## [The problem]
Filter the entries below down to the lines that hold "will".

○ ○ ○

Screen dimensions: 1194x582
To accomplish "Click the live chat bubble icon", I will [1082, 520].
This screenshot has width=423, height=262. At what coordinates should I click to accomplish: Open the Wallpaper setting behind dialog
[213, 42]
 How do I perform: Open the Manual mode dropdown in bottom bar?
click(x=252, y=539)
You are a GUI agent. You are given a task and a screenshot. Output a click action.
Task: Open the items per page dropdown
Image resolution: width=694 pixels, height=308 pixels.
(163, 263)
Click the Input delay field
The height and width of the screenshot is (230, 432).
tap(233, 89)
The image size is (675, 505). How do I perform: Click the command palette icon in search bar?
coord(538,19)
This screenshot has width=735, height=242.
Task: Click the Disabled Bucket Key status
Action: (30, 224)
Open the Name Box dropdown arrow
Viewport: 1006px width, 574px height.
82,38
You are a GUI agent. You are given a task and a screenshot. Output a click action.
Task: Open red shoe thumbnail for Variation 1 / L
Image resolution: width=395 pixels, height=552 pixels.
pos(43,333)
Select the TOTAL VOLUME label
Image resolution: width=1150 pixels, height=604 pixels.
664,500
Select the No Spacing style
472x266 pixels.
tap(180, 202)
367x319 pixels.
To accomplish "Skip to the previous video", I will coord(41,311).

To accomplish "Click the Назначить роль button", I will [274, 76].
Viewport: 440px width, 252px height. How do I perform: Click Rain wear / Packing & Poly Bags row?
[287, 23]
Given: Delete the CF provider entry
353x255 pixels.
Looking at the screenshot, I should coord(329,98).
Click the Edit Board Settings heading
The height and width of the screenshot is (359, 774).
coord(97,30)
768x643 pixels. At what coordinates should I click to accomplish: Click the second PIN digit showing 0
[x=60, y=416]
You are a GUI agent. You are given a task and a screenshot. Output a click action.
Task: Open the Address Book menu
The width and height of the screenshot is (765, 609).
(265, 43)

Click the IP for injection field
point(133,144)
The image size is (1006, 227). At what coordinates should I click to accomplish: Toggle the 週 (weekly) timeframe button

○ ○ ○

## [Task result]
To accomplish "Click the live chat bubble icon", I will [1082, 520].
To accomplish "Skip to the previous video", I will coord(41,311).
To accomplish "Click the Назначить роль button", I will [274, 76].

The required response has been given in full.